Lundi 26 novembre, différentes raffineries ont décidé la poursuite de la grève qui avait débuté mercredi soir 21. Au départ, ce devait être une journée, à l’appel de la CGT, pour appuyer les négociations salariales et conventionnelles annuelles de la branche Pétrole.

À la raffinerie Total de Feyzin, près de Lyon, bien que FO soit majoritaire et n’y ait pas appelé, mais ne s’y soit pas non plus opposée, la grève a été très suivie chez les postés. C’était le cas aussi dans d’autres raffineries et sur des sites pétroliers.

Dans ces négociations, les patrons du Pétrole n’ont proposé que 1,5 %, comme relèvement des salaires minimums conventionnels. Et ils ont réaffirmé leur volonté de faire sortir les primes de quart (d’équipe), d’ancienneté et de panier, du socle non-dérogeable de la convention collective. Ainsi, les entreprises qui voudraient les baisser ou les supprimer pourraient désormais le faire.

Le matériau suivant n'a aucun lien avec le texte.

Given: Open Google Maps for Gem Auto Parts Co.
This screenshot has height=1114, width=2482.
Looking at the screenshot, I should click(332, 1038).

Cela ne manquera pas d’arriver, dans cette période où le patronat est à l’offensive pour pressurer les salariés, y compris les patrons du Pétrole malgré leurs profits mirobolants, comme Total qui s’apprête à annoncer 16 milliards de dollars de bénéfices pour 2018.

Toutes les organisations syndicales ont refusé de signer, et FO s’est jointe à la CGT pour appeler à la poursuite de la grève jusqu’au lundi 26 novembre, où les assemblées générales devaient décider de la suite.

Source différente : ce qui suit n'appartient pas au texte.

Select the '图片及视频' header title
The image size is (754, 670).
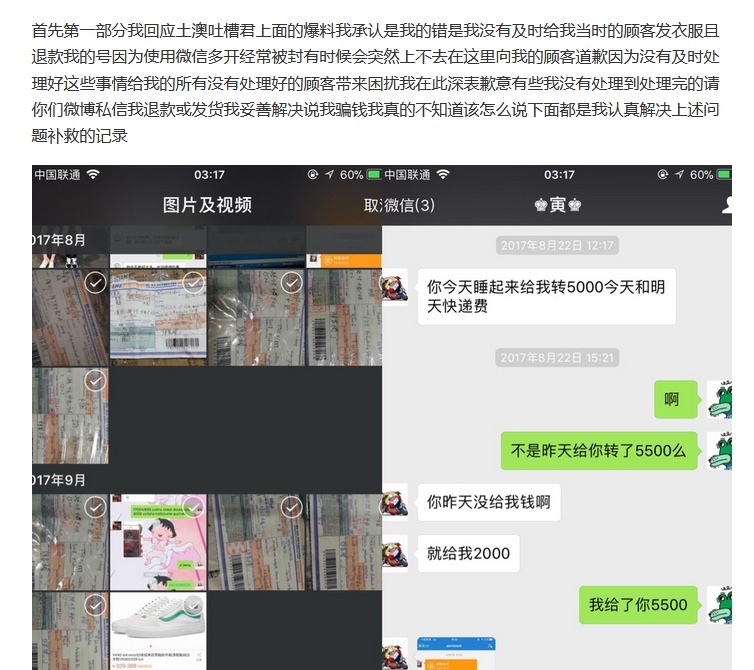pos(207,205)
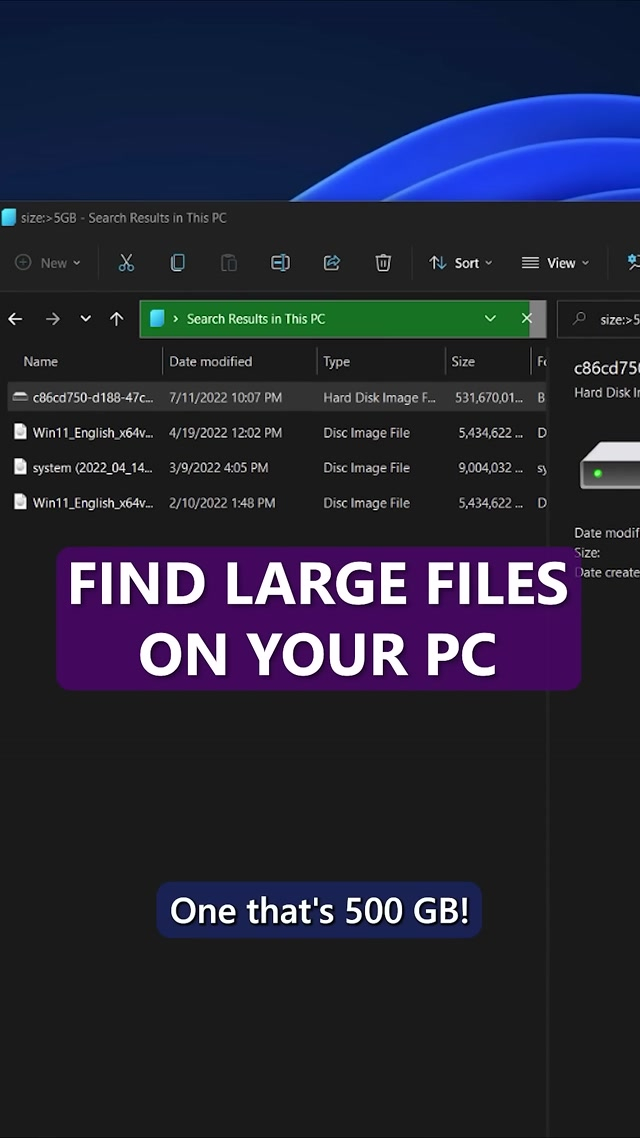640x1138 pixels.
Task: Go forward with the right arrow
Action: click(x=52, y=319)
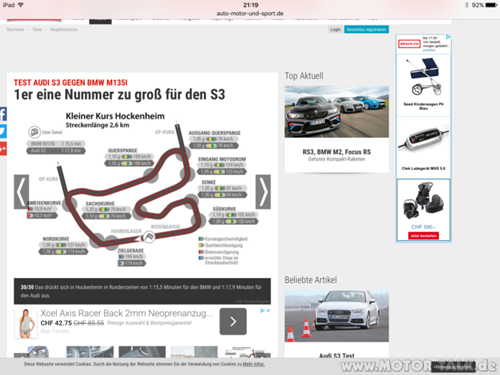
Task: Tap the checkered flag start marker
Action: click(x=149, y=237)
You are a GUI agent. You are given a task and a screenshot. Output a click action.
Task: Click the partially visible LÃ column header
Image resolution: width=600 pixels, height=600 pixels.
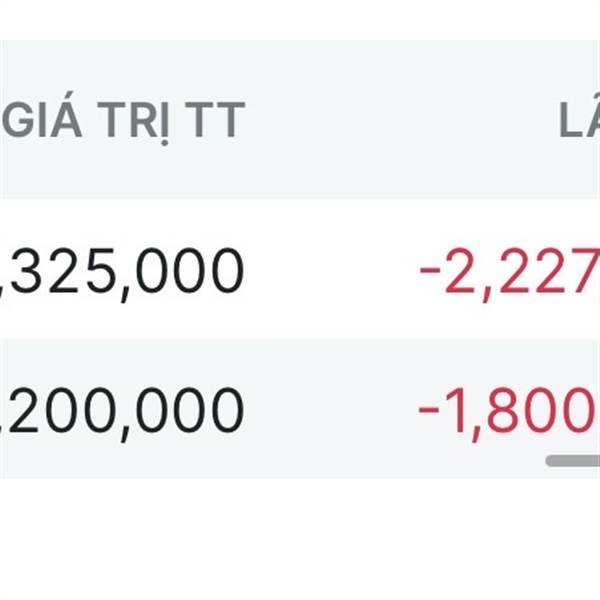tap(579, 121)
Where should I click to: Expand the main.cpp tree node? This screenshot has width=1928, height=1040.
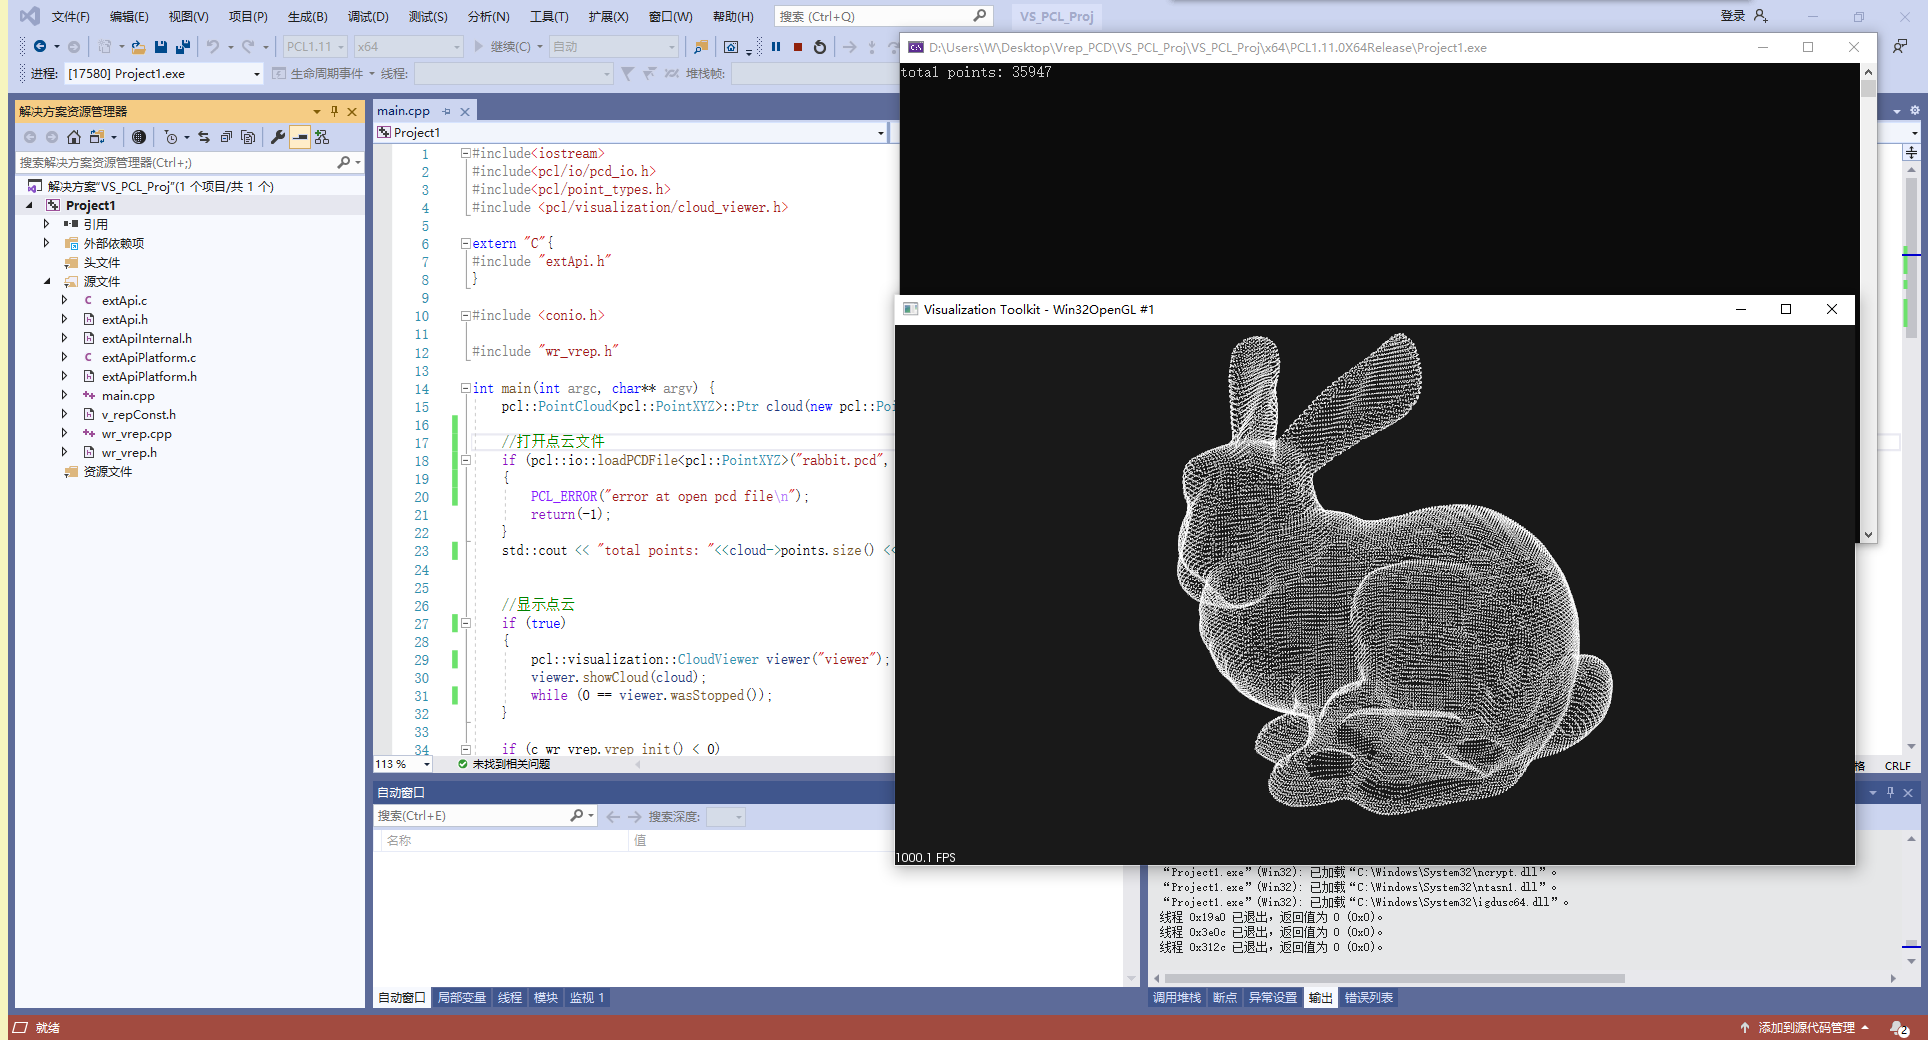coord(64,396)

À Feyzin, jusqu’à lundi, la grève a continué à être très suivie chez les postés, y compris des intérimaires. Les installations sont donc restées au minimum technique, et il n’y a plus de produits livrés.

Lundi 26, les 300 présents à l’assemblée générale ont largement exprimé leur colère, beaucoup disant que, si les primes disparaissent ou diminuent, ce ne sera plus la peine de travailler en équipe et d’y sacrifier sa vie familiale. Ils ont été unanimes à reconduire la grève sous la même forme jusqu’à jeudi 29, lendemain des négociations salariales avec Total, qui ont été avancées de deux semaines. Total, qui est le principal pétrolier en France, affirme qu’il maintiendra les primes tout en refusant de le mettre par écrit. Cela, évidemment, n’inspire aucune confiance aux grévistes.

La grève se poursuit donc, ainsi qu’à La Mède, Lavéra, Grandpuits. À Gonfreville en Normandie, les installations sont même complètement arrêtées.